Data supplied section start

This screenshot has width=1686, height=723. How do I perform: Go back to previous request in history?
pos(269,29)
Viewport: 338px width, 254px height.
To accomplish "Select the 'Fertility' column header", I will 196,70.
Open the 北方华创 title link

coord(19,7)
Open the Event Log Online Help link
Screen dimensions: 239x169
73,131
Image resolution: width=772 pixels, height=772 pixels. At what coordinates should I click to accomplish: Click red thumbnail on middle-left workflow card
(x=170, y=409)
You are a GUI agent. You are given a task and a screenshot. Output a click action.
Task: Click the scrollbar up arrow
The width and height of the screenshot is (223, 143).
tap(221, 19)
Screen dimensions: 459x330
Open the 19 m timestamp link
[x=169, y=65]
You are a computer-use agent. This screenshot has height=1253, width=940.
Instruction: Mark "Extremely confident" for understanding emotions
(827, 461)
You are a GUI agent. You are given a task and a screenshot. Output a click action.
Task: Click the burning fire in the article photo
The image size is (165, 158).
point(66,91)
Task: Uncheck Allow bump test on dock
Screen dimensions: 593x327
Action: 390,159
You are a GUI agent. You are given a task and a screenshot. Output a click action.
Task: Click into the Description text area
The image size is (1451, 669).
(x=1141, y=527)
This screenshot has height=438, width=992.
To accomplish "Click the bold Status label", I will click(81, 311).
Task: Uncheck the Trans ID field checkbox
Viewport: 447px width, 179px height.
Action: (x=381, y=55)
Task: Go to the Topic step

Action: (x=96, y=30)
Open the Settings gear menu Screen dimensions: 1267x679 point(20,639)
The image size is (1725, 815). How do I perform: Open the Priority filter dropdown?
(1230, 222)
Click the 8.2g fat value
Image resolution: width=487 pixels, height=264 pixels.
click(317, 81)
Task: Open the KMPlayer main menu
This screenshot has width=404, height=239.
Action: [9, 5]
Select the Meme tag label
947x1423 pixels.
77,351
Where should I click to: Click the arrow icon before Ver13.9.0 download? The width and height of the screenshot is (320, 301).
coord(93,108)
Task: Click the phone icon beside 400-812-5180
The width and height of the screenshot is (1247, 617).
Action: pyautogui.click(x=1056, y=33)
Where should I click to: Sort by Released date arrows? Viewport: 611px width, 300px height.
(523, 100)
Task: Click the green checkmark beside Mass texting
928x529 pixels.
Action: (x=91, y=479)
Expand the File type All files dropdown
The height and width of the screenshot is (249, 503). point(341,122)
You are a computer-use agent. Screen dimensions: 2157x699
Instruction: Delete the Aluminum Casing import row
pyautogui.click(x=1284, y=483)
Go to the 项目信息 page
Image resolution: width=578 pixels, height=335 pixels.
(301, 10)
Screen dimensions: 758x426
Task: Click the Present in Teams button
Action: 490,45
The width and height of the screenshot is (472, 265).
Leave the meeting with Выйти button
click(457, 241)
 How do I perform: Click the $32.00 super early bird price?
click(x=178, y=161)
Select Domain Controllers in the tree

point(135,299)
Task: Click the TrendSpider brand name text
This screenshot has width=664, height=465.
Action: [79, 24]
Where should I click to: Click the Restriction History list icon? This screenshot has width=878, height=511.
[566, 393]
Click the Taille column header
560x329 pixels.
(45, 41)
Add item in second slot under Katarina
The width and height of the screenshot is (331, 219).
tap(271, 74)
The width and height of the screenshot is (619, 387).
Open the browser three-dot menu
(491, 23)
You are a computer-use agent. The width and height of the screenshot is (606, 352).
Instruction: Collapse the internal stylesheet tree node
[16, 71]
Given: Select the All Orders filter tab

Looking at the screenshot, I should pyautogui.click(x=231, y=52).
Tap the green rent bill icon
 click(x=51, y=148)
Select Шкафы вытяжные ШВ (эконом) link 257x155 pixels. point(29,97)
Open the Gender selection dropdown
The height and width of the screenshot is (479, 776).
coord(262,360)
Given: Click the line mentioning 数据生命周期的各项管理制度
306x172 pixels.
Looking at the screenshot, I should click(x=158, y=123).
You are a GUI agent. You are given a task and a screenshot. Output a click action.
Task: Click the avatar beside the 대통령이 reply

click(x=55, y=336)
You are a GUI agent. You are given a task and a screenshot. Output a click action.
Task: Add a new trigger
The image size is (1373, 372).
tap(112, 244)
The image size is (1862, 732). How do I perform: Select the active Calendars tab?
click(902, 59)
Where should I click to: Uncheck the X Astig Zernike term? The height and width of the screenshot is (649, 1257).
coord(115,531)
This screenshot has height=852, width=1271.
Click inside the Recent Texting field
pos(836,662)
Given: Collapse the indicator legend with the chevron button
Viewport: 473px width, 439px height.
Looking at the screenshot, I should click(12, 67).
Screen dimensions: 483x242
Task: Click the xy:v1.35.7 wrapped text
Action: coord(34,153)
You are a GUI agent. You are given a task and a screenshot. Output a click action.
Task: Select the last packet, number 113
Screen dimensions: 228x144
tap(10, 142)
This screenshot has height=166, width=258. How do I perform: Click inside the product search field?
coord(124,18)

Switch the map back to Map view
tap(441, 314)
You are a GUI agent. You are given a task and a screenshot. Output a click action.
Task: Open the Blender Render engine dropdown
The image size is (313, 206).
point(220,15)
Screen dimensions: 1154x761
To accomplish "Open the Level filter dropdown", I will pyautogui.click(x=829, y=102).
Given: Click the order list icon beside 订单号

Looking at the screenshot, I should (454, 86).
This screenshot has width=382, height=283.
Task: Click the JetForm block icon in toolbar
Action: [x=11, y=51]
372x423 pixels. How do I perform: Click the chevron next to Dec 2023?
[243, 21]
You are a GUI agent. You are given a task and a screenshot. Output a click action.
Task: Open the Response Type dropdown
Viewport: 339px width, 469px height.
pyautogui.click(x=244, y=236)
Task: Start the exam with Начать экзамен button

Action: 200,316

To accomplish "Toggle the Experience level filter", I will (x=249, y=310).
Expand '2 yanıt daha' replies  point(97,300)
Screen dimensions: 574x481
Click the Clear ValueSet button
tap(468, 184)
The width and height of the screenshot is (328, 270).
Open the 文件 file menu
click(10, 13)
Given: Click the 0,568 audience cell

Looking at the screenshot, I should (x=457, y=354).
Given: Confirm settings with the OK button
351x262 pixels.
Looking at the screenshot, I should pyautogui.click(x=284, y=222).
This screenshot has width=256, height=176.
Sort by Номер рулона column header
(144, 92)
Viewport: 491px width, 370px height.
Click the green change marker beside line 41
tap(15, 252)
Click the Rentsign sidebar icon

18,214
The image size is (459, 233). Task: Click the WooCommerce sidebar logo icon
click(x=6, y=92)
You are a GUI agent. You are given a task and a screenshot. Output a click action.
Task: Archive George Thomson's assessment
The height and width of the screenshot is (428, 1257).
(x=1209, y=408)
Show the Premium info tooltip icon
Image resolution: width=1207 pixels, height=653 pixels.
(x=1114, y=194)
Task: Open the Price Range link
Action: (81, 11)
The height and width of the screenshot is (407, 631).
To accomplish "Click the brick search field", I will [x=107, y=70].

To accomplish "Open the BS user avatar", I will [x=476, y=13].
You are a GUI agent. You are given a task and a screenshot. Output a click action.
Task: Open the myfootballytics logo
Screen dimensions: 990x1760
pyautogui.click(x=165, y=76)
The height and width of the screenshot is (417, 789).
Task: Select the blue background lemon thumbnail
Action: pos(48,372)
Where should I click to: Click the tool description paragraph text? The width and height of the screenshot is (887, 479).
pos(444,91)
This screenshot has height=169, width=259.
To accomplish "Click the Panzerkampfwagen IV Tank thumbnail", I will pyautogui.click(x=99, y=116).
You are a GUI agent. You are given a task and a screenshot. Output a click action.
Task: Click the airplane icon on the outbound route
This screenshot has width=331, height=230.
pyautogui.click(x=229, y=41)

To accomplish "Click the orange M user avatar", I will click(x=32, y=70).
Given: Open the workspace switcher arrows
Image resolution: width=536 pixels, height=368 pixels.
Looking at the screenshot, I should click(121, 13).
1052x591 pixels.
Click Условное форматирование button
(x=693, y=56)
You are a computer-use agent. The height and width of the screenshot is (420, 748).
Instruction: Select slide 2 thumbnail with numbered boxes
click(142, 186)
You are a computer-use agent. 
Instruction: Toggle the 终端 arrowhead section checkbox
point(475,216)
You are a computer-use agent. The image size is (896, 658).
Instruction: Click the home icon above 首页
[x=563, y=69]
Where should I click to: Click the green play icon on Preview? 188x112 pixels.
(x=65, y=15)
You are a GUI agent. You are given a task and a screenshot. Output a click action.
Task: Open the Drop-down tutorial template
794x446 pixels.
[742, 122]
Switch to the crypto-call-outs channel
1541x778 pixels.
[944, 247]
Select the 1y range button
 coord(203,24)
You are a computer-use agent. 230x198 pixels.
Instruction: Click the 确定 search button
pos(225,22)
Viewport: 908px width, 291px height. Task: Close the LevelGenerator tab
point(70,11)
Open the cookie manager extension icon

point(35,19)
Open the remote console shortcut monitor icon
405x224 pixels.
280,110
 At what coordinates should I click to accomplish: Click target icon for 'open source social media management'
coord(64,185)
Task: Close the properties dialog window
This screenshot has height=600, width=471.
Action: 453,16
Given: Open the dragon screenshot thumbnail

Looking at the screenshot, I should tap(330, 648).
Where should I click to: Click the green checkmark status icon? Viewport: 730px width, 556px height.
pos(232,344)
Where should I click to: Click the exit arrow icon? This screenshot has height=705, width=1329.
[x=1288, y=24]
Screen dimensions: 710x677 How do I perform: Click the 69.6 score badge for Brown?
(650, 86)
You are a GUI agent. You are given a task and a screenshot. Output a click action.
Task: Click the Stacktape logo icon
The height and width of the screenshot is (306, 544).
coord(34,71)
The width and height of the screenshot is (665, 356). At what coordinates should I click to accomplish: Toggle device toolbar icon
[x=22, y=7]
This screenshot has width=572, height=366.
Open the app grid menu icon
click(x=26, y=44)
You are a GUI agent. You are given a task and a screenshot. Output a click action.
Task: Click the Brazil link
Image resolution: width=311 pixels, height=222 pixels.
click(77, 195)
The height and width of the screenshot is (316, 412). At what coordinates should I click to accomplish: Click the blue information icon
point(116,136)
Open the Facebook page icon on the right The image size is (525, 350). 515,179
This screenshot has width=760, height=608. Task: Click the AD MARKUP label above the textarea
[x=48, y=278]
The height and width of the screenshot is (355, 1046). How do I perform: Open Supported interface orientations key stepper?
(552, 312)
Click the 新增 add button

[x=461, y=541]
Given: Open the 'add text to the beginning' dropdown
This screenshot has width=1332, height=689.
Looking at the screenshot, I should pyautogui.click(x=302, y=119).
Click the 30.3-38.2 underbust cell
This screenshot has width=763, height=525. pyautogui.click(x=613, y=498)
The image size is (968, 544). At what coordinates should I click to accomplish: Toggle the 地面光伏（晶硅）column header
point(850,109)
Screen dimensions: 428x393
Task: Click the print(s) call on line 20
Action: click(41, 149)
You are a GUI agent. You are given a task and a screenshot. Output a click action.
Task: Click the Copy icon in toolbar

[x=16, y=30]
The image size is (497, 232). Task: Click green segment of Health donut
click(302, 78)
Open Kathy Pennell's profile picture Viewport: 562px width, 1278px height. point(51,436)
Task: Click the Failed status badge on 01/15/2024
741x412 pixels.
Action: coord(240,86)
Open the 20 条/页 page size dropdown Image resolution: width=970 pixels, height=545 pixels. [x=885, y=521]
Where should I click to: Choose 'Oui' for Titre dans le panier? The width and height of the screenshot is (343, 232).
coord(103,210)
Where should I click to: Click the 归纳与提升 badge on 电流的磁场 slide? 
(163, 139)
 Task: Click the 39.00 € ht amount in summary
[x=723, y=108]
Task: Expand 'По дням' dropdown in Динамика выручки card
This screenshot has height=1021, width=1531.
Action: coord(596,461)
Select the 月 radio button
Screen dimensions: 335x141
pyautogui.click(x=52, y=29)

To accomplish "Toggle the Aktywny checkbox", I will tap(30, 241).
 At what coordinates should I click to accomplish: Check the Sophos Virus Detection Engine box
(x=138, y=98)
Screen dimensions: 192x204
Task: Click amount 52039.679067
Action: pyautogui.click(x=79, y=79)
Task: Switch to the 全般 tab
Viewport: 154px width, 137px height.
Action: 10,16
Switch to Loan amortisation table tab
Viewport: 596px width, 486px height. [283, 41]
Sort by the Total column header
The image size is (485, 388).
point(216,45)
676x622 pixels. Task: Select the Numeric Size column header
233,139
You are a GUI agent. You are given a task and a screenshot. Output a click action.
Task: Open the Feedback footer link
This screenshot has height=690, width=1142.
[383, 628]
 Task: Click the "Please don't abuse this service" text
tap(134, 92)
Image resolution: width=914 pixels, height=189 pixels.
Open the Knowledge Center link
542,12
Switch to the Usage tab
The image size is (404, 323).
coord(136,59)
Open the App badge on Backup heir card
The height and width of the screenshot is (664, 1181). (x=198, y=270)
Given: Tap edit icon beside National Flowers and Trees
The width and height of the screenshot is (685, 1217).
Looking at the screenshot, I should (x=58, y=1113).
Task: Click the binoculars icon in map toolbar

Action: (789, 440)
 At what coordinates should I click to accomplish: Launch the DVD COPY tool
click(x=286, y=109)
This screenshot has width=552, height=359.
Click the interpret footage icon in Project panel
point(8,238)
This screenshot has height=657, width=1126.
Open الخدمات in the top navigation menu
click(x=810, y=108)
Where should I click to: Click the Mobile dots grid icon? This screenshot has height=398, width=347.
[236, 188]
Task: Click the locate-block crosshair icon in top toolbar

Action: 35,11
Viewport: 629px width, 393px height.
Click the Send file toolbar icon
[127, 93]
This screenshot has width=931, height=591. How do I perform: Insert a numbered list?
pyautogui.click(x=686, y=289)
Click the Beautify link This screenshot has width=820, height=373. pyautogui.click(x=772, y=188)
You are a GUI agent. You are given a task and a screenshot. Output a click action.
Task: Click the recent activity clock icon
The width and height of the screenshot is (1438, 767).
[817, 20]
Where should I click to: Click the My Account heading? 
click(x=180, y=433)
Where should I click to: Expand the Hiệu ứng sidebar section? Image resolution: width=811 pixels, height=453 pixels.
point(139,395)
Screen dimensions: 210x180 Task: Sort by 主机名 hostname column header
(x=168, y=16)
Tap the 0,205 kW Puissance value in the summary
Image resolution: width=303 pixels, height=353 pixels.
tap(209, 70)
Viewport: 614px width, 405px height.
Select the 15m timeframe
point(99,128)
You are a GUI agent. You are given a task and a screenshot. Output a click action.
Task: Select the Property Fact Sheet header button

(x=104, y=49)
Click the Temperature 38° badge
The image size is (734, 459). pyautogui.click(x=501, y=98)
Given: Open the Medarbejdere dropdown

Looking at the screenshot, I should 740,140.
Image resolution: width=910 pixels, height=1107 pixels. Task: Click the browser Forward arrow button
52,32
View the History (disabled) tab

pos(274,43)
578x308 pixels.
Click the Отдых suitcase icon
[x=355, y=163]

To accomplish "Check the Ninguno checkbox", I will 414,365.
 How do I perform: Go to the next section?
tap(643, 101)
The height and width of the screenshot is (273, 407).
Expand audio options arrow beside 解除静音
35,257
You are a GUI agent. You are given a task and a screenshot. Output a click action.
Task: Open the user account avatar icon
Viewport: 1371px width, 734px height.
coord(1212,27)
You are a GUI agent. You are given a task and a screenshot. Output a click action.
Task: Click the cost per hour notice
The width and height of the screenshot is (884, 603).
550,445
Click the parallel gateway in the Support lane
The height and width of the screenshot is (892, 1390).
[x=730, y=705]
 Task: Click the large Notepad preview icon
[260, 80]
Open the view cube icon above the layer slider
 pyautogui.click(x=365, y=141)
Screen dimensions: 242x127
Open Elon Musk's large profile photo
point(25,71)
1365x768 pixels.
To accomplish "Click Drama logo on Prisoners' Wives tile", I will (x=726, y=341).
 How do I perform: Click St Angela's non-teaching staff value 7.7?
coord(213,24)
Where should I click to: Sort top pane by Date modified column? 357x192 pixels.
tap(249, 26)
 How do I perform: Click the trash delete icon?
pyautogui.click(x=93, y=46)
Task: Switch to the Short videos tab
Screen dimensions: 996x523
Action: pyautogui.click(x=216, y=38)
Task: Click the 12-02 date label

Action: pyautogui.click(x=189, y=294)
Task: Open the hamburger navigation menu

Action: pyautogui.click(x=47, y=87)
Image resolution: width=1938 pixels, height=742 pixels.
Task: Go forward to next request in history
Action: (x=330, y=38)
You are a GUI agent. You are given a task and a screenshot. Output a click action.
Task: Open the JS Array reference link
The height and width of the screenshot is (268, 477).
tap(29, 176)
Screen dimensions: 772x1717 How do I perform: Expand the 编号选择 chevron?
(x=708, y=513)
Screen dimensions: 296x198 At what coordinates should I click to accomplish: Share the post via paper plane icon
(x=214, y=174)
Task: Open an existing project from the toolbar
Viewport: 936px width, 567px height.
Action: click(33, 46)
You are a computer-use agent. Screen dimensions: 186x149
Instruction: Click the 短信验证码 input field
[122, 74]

Data supplied section end

◆ **Brief**
Copy out each line of the records that holds the string "user".

◆ **Completed task**
To accomplish "Open the BS user avatar", I will [x=476, y=13].
To accomplish "Click the orange M user avatar", I will click(x=32, y=70).
Task: Open the user account avatar icon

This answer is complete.